On paper they read like new additions to the British warehouse circuit: Ironworks in London, a 7,000-capacity room flagged by DJ Mag as one of the capital's biggest new spaces, and Testbed in Leeds. Follow the company filings, as a Change Underground investigation did in late June, and the line keeps climbing. AMAAD, the promoter steering Ironworks London, sits under Eventim Live UK, a subsidiary of CTS Eventim, the live-entertainment group listed on the Frankfurt exchange and headquartered in Bremen. In June 2025 AMAAD was restructured as Amaad Holdings Ltd; in June 2026 that holding company moved its registered office to Walworth Town Hall in south London.
Why does the ticketing piece matter?
Because the same group already owns the till. In June 2024 CTS Eventim bought See Tickets, one of the UK's largest ticketing platforms, for a reported 255 million pounds. Put the promoter, the venue and the ticketing system inside one corporate family and you no longer just sell a night out, you capture it: who bought, when, for how much, how often, and what they came back for. A booker calls that vertical integration. A raver standing in a 7,000-capacity warehouse is unlikely to know that the door, the line-up and the e-ticket all report, eventually, to the same balance sheet.
The word 'underground' is doing a lot of work on a flyer when the venue, the promoter and the ticket all roll up to a company on the Frankfurt exchange.

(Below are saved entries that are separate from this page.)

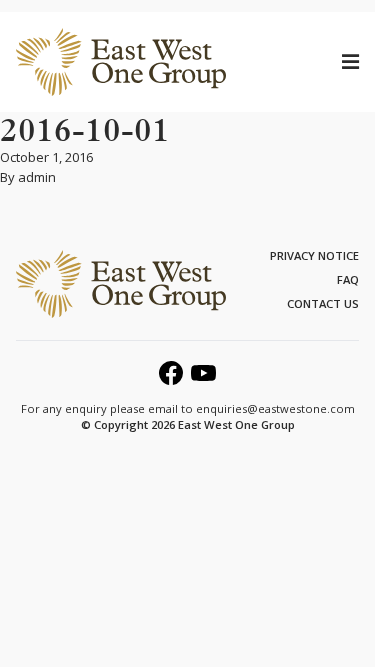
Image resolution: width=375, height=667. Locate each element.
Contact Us (323, 303)
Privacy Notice (314, 255)
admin (37, 177)
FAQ (348, 279)
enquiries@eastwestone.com (275, 408)
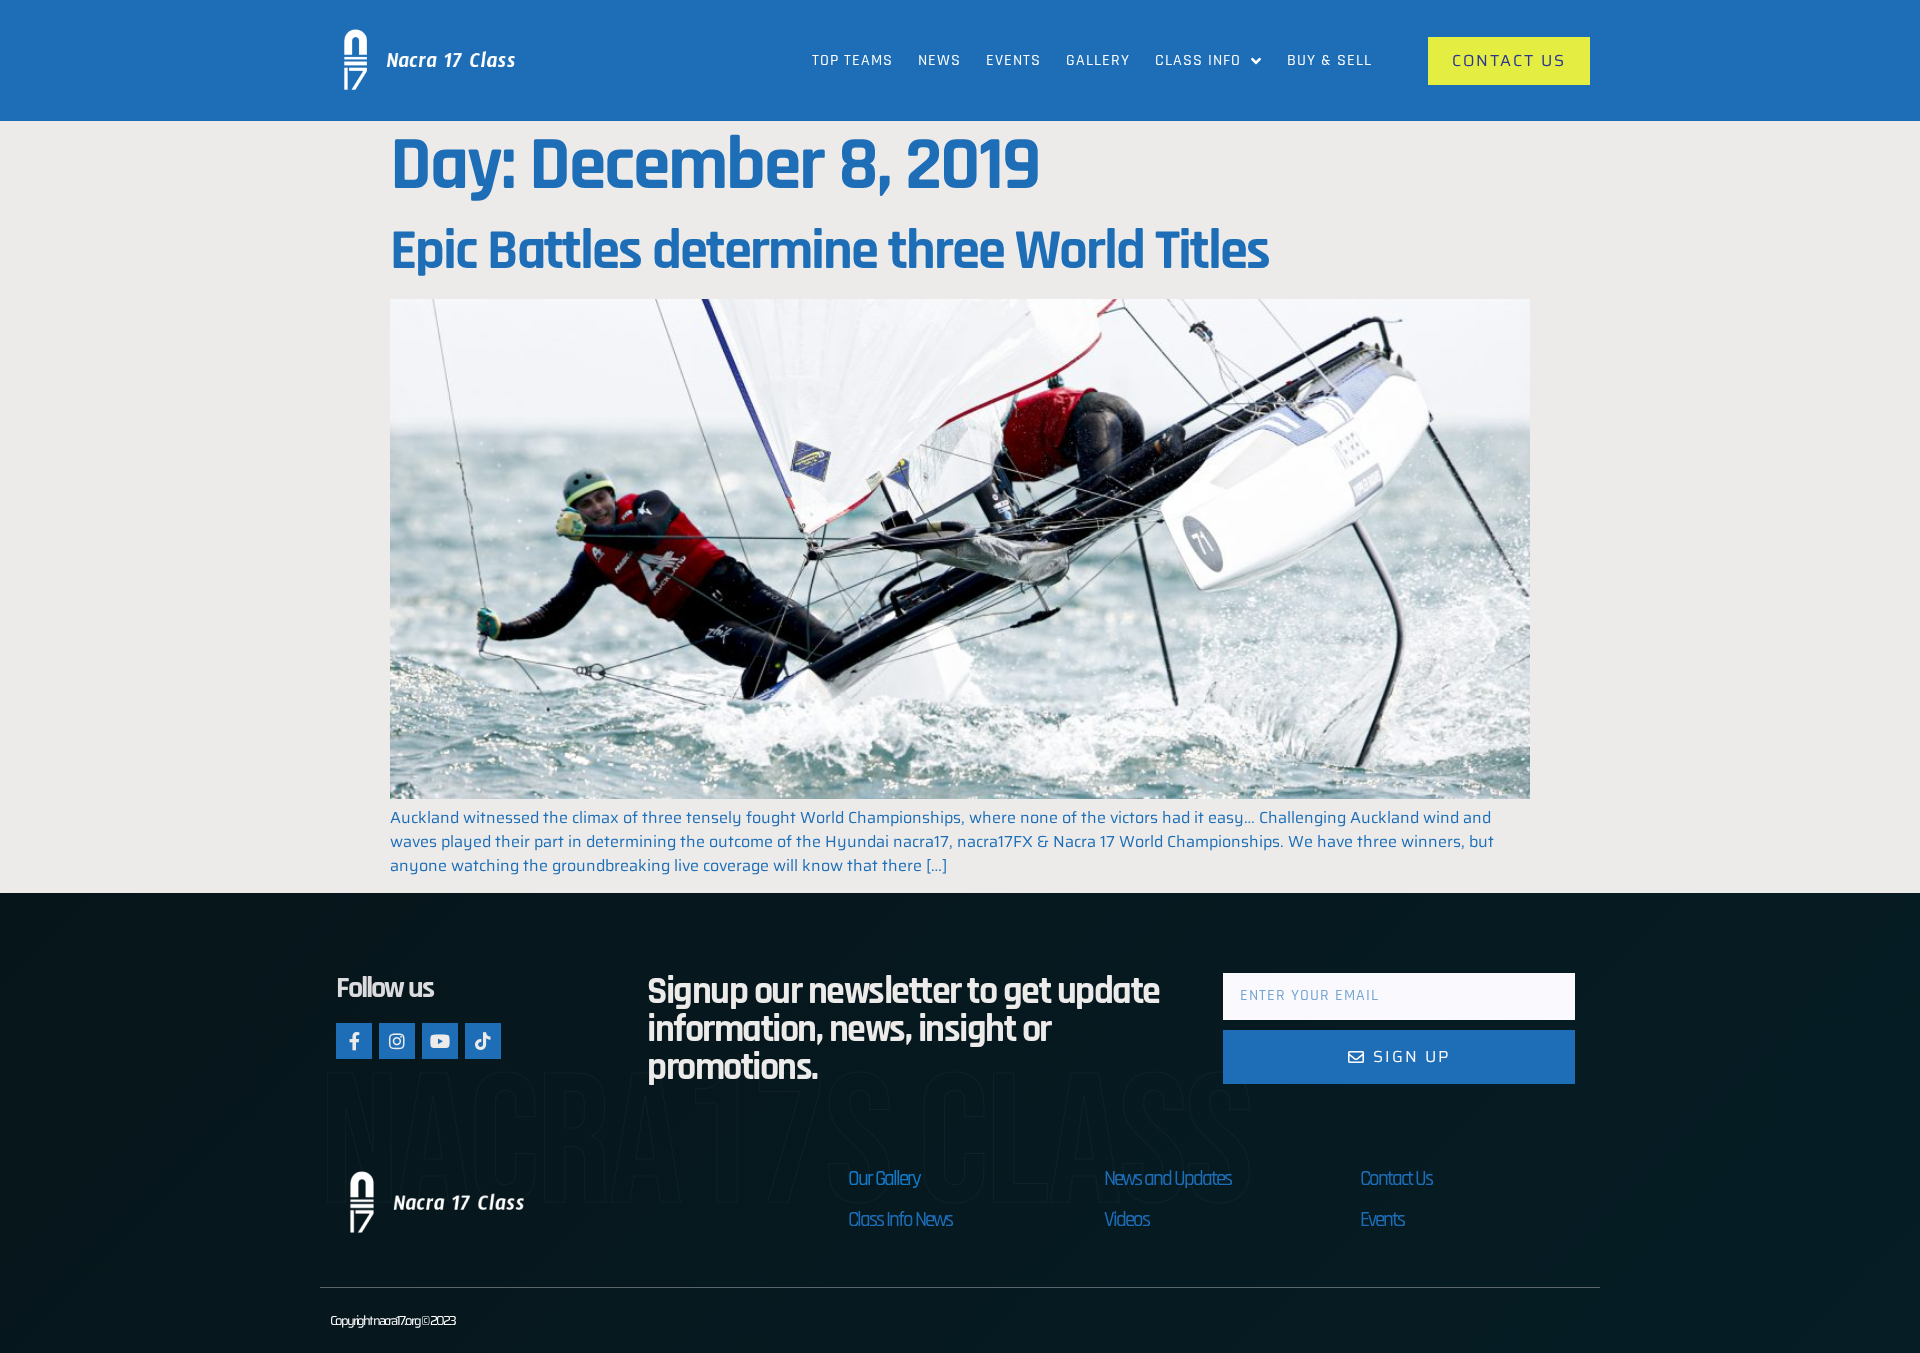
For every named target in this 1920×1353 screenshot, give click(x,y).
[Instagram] (397, 1041)
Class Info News (900, 1219)
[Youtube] (440, 1041)
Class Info (1198, 60)
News (939, 60)
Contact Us (1396, 1178)
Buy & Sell (1329, 60)
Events (1013, 60)
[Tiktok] (483, 1041)
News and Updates (1167, 1178)
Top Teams (852, 60)
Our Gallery (884, 1178)
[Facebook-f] (354, 1041)
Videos (1126, 1219)
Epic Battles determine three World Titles (829, 251)
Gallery (1098, 60)
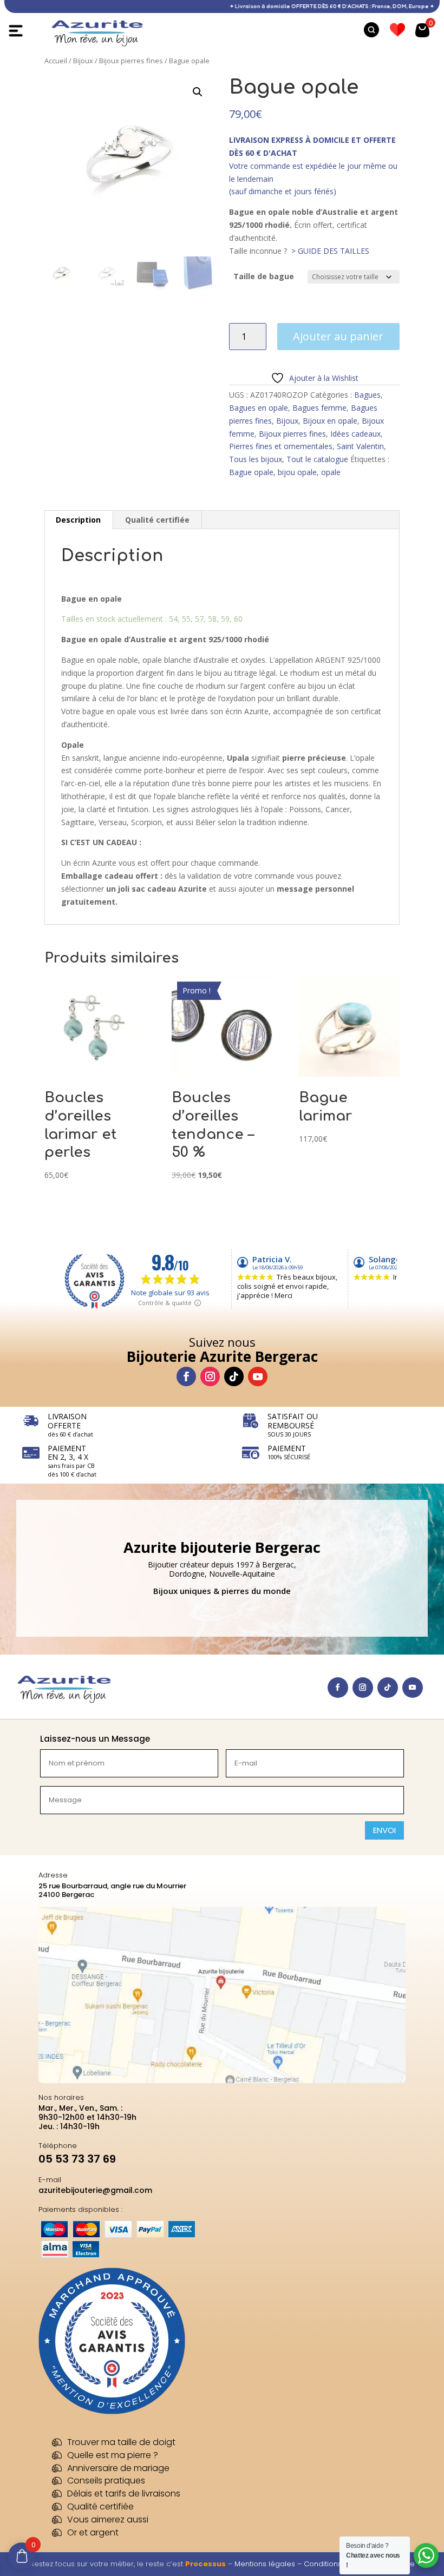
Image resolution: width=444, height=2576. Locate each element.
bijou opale (297, 472)
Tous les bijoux (255, 459)
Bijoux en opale (330, 421)
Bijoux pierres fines (131, 60)
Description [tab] (78, 520)
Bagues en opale (258, 408)
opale (331, 472)
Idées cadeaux (355, 434)
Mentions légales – (269, 2564)
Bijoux (83, 60)
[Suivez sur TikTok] (234, 1376)
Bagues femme (319, 408)
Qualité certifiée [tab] (157, 520)
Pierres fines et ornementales (280, 446)
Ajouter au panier (338, 336)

Is 'underground' just branding now?
There is nothing illegal here, and big rooms have always needed big money. The honest objection is to the costume. Selling a stock-exchange-backed, 7,000-capacity operation with the language and aesthetics of a squat-party scene is the move worth naming. None of the companies named have to hide anything; the filings are public. The point is that the people on the dancefloor are rarely told, and the gap between the branding and the ownership is exactly where the trust gets spent.